Q: Can you walk us through your background ?
I’ve been driven by a passion for creating and inventing from an early age—even building my first bipedal robot at eight. I studied Engineering at the University of Sheffield, graduating with a first-class degree, and initially considered pursuing a PhD focused on fractal compression for video in football matches, but ultimately, I chose a different path.
My career has been shaped by following my curiosity across a wide range of technologies. I’ve worked on developments spanning 4G, femtocells, and software-defined modems, as well as AI-driven sleep-sensing headphones based on polysomnographic data, and immersive AR and VR applications in gaming. Throughout these shifts, one constant has been my enthusiasm for algorithm development and digital signal processing.
Q: What led you to focus on radar?
I started working on automotive millimetre-wave radar through freelance work, and it immediately stood out as an exciting and highly adaptable technology. Not long after, I began collaborating with Steve Clark (CEO of Sensoriis), where we looked at its potential for beyond visual line of sight (BVLOS) applications.
Q: You are the inventor of ARC (Active Co-operating Radar), with your name on the patent—how did the idea come about?
Like many innovations, ARC emerged from an early setback. We initially developed a co-operative radar system that relied on one radar detecting a retroreflector, which would then communicate its position back to a second radar. In practice, the system proved unreliable, as it was easily confused by other reflections.
A key limitation was the lack of true synchronisation. That led me to develop the idea of a synthetic echo—where one end of the radar effectively behaves like a modulating reflector. Getting the devices to perform as intended was challenging, but I was confident in the approach.

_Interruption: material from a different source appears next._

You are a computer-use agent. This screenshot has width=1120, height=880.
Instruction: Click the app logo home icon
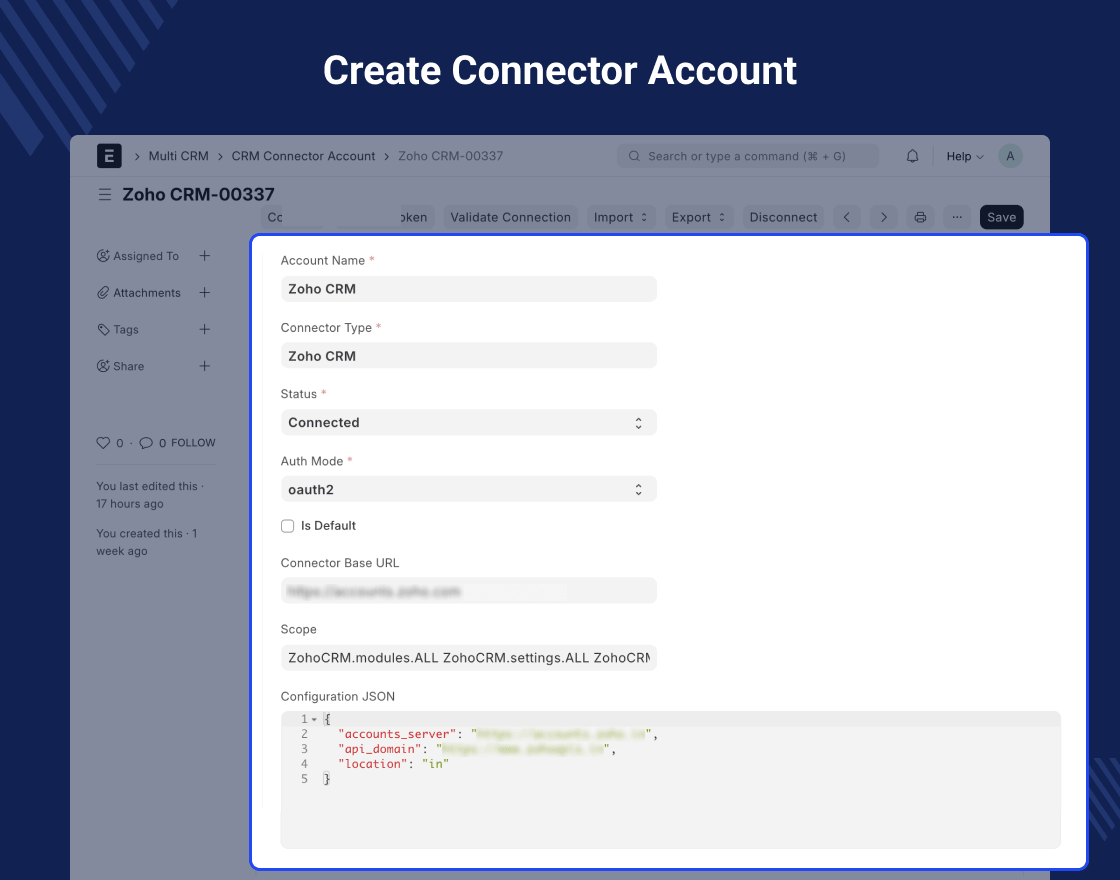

After around six months of experimenting with low-cost, off-the-shelf automotive radar components, I achieved surprisingly strong results, including centimetre-level accuracy, which resulted in a genuinely novel system.
Q: What advantages does ARC have over other existing landing systems?
If you look at camera-based systems, radar has a fundamental advantage in that it can directly measure range, rather than inferring it through object recognition or visual cues. This makes it inherently more reliable for precise positioning.
Also, radar is a wide beam technology, as opposed to LiDAR, which makes it more robust in challenging conditions— being jostled around in wind for example. Plus, our use of ‘collaborative’ radar (end-to-end co-operation and data exchange between airborne and ground-based devices) allows the system to effectively “lock in” to its target, ensuring it is both reliably identified and securely authenticated. That end-to-end connectivity means no distraction from nearby background infrastructure ‘clutter’, making the solution extremely reliable and accurate, plus lends itself to being used for CONOPS messaging and alerts.
Overall, ARC strikes an optimal balance between performance, security, reliability and cost. Combined with the extent of its development and testing, which is a key component in my philosophy behind ARC, it offers a highly resilient solution for navigating the critical final metres of landing and tethering at large distances.
Q: Now you’ve stepped into the CEO role, what is your vision for Cambridge Sensoriis and ARC?
I want to set the global standard for ultra-reliable drone operations, making safe take-off and landing possible in even the most complex and unpredictable environments.
For our customers, reliability goes beyond consistently precise landings. We’re focused on building systems that can support long-term, autonomous operation—monitoring their own condition and surroundings to ensure durability and performance. That includes identifying issues like debris build-up on the devices that may require maintenance or responding dynamically to changing conditions such as a passing storm to help protect the infrastructure they operate on.
While we will always prioritise reliability over expanding capabilities, we’re also exploring new frontiers such as non-cooperative landing scenarios—situations where dedicated landing infrastructure isn’t available. This could include unexpected landings or operations on private property, such as for delivery services. In these cases, a degree of obstacle detection is required, and privacy becomes a key concern, which is where radar offers a clear advantage over camera-based systems. It also brings inherent strengths like effective operation in low light and adverse weather, making it well suited to these more challenging use cases.
Q: Any final thoughts to leave us with?
Up to now, we’ve been seen primarily as a pioneering technology company. But customer acquisition in over 10 countries and associated learning have enabled us to evolve into something more practical and impactful – we’re delivering real value to the drone industry right now, by providing a trusted platform for take-off, tethering, and landing and this is just the beginning.
Our customers already have a lot to manage. With Sensoriis, they don’t need to think about this critical phase of operation – they know they can rely on us to handle it with consistency and confidence.